JOEY (sobbing uncontrollably) It’s mummy’s favorite creature! In all the stories she used to read me, she’d have the most fun with the dragon. I just want to make mummy happy!
(With that, he buries his face in his lap and continues to cry. Moria, now calmer than ever, pats his back and provides comfort.)
MOIRA I didn’t realize it was for your mother.
JOEY Yes. And she’ll be back in the morning, so I have to do it tonight!
MOIRA (contemplating telling him) Joey..... (giving in) Does it have to be the dragon?
JOEY (seriously) Yes... Ma’am, please.
MOIRA (her heart breaking slightly) Oh Joey, what if it’s not in the other twenty coloring books? What will you do then?
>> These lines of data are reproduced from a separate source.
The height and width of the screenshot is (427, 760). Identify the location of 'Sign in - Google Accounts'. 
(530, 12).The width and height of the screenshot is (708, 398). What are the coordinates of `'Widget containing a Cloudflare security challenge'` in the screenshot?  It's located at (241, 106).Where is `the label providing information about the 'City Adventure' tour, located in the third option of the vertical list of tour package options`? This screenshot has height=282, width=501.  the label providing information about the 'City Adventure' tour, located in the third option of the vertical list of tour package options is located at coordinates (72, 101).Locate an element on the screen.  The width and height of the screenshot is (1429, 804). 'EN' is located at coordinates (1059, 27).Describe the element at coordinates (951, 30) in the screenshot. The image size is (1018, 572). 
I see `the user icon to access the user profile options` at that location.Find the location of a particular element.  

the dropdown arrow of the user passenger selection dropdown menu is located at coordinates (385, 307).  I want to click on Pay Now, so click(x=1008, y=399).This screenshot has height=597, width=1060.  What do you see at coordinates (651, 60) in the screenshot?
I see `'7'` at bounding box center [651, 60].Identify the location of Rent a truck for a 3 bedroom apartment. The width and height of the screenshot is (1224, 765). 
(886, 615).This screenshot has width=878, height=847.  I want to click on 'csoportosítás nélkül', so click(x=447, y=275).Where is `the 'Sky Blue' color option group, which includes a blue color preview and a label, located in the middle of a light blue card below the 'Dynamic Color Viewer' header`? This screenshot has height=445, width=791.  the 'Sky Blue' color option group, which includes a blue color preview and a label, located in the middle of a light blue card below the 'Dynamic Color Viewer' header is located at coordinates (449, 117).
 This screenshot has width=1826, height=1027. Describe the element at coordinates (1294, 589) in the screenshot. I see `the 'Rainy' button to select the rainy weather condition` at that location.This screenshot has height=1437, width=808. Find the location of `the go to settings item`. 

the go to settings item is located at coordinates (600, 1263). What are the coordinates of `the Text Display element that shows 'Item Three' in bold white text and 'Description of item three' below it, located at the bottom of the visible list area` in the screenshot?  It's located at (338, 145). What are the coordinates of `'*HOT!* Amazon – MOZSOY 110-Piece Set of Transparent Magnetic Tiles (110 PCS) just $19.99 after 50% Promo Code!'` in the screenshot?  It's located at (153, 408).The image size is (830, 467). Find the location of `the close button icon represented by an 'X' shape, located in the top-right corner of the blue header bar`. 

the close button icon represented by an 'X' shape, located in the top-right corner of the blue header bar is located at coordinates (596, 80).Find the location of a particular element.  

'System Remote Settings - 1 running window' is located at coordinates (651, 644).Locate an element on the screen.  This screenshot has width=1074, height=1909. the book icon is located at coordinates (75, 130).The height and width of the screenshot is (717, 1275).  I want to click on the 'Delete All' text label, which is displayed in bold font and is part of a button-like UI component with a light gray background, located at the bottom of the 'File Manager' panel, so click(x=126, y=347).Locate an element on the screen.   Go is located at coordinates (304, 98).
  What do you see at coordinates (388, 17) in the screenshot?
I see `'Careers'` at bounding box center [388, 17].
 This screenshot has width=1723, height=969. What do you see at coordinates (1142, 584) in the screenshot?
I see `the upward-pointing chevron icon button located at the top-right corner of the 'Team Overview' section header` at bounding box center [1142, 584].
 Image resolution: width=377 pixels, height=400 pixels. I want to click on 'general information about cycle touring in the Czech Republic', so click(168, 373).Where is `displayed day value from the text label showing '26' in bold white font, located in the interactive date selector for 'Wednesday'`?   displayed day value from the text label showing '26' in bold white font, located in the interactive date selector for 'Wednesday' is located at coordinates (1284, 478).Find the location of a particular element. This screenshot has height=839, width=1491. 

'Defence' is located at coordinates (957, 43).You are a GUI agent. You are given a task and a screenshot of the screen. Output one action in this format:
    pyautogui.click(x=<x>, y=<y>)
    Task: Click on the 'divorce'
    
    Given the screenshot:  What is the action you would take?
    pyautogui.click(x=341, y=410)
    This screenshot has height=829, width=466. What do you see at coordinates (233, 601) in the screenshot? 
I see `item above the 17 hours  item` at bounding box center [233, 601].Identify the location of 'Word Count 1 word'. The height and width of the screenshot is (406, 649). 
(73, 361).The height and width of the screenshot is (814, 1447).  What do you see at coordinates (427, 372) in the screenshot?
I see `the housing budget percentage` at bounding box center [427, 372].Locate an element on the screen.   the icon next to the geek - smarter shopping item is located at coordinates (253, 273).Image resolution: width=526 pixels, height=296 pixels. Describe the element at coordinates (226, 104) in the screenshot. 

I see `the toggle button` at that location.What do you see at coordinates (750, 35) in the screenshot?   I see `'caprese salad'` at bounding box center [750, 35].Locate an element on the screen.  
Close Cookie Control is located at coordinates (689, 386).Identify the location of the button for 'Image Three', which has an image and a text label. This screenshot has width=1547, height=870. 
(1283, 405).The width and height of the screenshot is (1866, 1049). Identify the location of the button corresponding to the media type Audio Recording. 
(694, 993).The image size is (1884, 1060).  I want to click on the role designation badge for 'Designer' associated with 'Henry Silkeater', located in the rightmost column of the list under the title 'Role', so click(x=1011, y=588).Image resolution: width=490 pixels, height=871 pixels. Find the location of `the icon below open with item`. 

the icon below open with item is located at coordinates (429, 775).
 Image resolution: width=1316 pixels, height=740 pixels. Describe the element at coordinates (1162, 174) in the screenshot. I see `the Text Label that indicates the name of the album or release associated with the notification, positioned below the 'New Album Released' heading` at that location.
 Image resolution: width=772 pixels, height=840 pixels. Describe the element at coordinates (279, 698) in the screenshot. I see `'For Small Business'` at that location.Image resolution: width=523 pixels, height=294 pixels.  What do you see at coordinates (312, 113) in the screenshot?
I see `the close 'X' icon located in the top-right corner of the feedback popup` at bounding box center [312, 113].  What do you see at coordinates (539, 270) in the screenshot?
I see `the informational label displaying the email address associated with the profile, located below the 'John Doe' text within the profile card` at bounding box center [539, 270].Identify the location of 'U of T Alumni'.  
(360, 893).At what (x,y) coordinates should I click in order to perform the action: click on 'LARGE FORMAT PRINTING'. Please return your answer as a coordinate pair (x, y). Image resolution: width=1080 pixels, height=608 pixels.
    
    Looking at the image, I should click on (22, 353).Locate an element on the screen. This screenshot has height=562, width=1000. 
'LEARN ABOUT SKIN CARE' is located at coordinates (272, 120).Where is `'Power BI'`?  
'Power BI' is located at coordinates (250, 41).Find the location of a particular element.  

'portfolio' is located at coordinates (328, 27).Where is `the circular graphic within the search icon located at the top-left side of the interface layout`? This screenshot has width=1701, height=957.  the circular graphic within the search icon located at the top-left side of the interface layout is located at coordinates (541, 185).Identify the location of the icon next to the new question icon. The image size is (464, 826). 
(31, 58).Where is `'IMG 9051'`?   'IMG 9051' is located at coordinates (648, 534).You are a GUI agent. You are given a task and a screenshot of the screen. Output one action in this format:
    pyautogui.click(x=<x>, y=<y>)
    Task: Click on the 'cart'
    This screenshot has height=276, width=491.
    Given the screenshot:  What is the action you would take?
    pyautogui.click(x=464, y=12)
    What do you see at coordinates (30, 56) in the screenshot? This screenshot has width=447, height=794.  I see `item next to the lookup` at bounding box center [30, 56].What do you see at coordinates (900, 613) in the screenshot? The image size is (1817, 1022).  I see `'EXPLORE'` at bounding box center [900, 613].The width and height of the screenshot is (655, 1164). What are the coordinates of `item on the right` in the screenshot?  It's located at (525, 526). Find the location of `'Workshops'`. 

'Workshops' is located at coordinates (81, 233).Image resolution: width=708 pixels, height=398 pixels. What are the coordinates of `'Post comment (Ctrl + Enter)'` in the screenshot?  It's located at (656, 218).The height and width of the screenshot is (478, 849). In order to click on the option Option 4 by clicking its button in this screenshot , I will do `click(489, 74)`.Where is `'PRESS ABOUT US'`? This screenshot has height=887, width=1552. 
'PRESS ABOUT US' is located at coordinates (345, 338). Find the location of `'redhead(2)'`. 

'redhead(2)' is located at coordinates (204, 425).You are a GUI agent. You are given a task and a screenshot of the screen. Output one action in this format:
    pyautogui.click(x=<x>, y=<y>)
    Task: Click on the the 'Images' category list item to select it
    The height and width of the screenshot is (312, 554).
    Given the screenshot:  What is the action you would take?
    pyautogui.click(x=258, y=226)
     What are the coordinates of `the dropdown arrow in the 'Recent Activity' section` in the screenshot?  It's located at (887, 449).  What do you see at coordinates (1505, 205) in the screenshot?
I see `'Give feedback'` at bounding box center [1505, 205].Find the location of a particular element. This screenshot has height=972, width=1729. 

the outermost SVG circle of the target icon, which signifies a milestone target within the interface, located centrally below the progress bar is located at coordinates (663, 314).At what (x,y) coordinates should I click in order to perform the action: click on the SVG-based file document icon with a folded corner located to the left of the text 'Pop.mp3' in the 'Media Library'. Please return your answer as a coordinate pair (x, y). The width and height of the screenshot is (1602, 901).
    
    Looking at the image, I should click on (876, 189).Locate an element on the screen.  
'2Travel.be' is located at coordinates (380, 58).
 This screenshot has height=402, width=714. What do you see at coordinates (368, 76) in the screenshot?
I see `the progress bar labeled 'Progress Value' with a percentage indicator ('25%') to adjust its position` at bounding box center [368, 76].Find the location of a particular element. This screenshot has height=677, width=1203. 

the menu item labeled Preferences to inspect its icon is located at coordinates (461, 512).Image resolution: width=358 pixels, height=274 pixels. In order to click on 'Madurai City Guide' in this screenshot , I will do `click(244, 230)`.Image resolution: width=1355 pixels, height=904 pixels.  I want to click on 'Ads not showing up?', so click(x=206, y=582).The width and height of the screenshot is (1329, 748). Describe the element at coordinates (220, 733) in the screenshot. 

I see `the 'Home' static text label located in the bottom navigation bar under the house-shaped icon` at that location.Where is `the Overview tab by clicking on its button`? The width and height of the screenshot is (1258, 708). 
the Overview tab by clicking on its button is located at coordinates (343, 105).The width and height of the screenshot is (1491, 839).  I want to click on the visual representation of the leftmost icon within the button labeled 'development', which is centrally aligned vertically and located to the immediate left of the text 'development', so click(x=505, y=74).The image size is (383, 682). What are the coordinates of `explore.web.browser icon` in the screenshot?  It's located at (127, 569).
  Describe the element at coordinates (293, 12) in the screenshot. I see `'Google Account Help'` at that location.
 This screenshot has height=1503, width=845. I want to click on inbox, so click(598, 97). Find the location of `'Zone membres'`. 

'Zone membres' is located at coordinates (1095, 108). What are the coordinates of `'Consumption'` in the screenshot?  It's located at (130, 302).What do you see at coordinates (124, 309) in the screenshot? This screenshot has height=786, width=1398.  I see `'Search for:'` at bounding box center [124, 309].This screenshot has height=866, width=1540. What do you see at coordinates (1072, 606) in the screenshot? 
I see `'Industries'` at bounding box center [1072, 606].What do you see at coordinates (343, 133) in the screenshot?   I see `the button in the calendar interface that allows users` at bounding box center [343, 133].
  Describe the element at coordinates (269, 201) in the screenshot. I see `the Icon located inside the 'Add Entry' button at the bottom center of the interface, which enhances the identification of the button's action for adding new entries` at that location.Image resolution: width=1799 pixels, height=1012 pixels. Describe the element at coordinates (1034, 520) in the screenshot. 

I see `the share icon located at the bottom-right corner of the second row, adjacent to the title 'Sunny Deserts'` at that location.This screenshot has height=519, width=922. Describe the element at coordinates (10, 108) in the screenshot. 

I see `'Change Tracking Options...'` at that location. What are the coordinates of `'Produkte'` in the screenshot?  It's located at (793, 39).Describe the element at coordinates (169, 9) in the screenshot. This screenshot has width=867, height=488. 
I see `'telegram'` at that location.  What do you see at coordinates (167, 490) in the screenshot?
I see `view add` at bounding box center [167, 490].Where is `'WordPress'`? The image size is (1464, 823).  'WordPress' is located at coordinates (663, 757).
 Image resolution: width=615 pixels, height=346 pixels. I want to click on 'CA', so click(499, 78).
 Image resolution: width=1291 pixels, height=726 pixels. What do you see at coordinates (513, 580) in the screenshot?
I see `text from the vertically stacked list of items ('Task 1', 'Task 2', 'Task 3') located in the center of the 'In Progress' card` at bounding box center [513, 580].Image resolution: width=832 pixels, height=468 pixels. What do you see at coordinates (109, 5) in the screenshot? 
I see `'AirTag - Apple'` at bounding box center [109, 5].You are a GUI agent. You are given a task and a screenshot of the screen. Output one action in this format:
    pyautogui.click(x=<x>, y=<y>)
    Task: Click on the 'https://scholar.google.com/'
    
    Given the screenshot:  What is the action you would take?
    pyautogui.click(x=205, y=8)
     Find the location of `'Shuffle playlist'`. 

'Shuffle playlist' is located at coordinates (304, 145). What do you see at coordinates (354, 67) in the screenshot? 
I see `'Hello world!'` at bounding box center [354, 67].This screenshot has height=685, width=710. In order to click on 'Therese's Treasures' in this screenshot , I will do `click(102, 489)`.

JOEY (his mood improving) It will be in there, ma’am. I promise. And when I find it, I’m going to color it BRIGHT RED so that I can give it my mum when she comes in the morning.
MOIRA Alright, dear child. We’ll go find your dragon. (They start to go inside.)
JOEY And after the dragon, I’m going to find a troll and call that one “pops” so that mum can laugh real hard. Then I’ll look for a king and name him King Joey, and all of us will be happy.
MOIRA We won’t be sleeping tonight, will we?
JOEY I told you, I’m not tired.
MOIRA Then neither am I. I’ll go make a cuppa. Do you want one?
JOEY Maybe after the dragon.
MOIRA Very well, love. After the dragon.